Friday, November 26, 2010

The Best of Kimberley Rew
I've been a fan of singer, songwriter and guitarist Kimberley Rew for more than 25 years, but I've only just now heard more than a couple of songs from his solo recording career.

I fell in love with The Soft Boys' Underwater Moonlight album a few years after hearing it following its 1980 release. YepRoc Records has just issued a 30th anniversary version of the album and if you've ever wanted to hear a record that masterfully mixed pop, rock, punk, psychedelic and folk elements, you should pick it up.

The Soft Boys may not be famous, but they were definitely influential.

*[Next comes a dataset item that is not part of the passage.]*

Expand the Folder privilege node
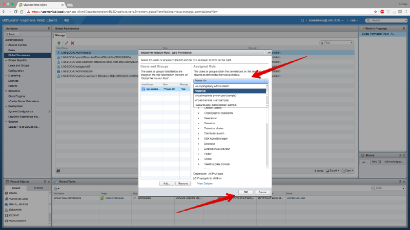This screenshot has height=230, width=410. (x=199, y=153)
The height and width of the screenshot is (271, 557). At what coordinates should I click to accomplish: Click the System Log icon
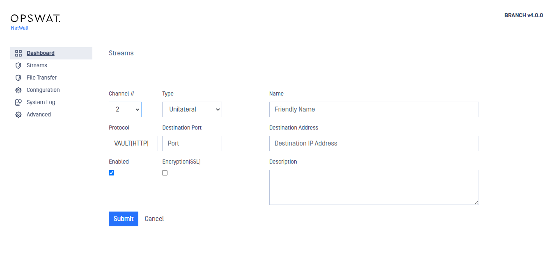[x=18, y=102]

Just ask R.E.M.

Underwater Moonlight was The Soft Boys' second and last studio album until the band reformed to release Nextdoorland in 2002. I was lucky enough to catch a performance on the group's tour in support of it.

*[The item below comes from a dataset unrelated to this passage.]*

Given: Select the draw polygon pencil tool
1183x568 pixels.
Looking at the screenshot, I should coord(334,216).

Robyn Hitchcock was the focal point of The Soft Boys, and I've continued to follow him through a productive and eclectic career as a solo artist and with The Egyptians and The Venus 3. He's an off-kilter musical genius who's a joy to behold on stage, as you never know what might come out of his mouth.

When Hitchcock left to pursue a solo career, Rew had a stash of songs begging to be heard. He joined Katrina & The Waves in 1981, but it took four years for the band to release its self-titled major label debut LP featuring 10 re-recorded versions of earlier songs. The album included "Going Down To Liverpool," a Rew composition that had been a hit for The Bangles two years earlier, and what would become the group's biggest hit and signature song: "Walking on Sunshine."

That was the band's commercial peak in North America, although it continued to record and won the Eurovision song contest in 1997 with the Rew-composed "Love Shine A Light," which reached #2 in Britain.

I still prefer Katrina & The Waves' earliest material, before their work was given a major label sheen, and heartily recommend obtaining 2003's The Original Recordings 1983-1984.

Rew released a 1982 solo effort called The Bible of Bop that saw him backed by members of The Soft Boys, Katrina & The Waves and another underrated act, the dB's. That was it until 2000, when Rew issued Tunnel Into Summer. Great Central Revisited followed two years later and Essex Hideaway came out in 2005. I admit to being oblivious to all of them.

The Best of Kimberley Rew was released earlier this month, and it opened my eyes to how good many of his songs I was unaware of are.

One of the earliest tracks, a great power pop number titled "Stomping All Over The World," features guitar interplay between Rew and Hitchcock and you can hear vague strains of perhaps The Soft Boys' best song, "I Wanna Destroy You," in it.

Another early number, "Hey, War Pig!," features backing from Katrina & The Waves. The title is repeated frequently throughout and, had I heard it a few weeks earlier, I definitely would have included it in my Remembrance Day "Songs of peace and remembrance" post for MSN.ca.

"A Girl Called String" has a pleasant reggae rhythm, but without the big bottom end usually associated with the genre. Reggae progenitor rock steady similarly infuses "The End Of Our Rainbow," which also features nice female harmonies.

"English Road" is an up-tempo, jangly, power pop number of the sort that's more normally associated with Rew. So is "Simple Pleasures."

"Old Straight Track" is a rootsy pop number with female harmonies and the country-leaning "The Radio Played Good Vibrations" wouldn't have sounded out of place on The Rolling Stones' "Exile On Main St."

There are also some slower songs, a couple with spoken-word vocals ("Jerome K Jerome" and "Your Mother Was Born In That House") and "Screaming Lord Sutch," a melancholy acoustic ballad about the British music artist and Official Monster Raving Loony Party founder who hung himself in 1999.

With the publishing royalties that I hope Rew has earned from "Going Down To Liverpool," "Walking On Sunshine," "Love Shine A Light" and Celine Dion's cover of his "That's Just The Woman In Me," he may be content to live comfortably and play small pubs on weekends in his native Cambridgeshire. But knowing his pedigree, and especially after hearing this new compilation, it would be a shame if Rew didn't share his talents on a larger scale with more recording and touring.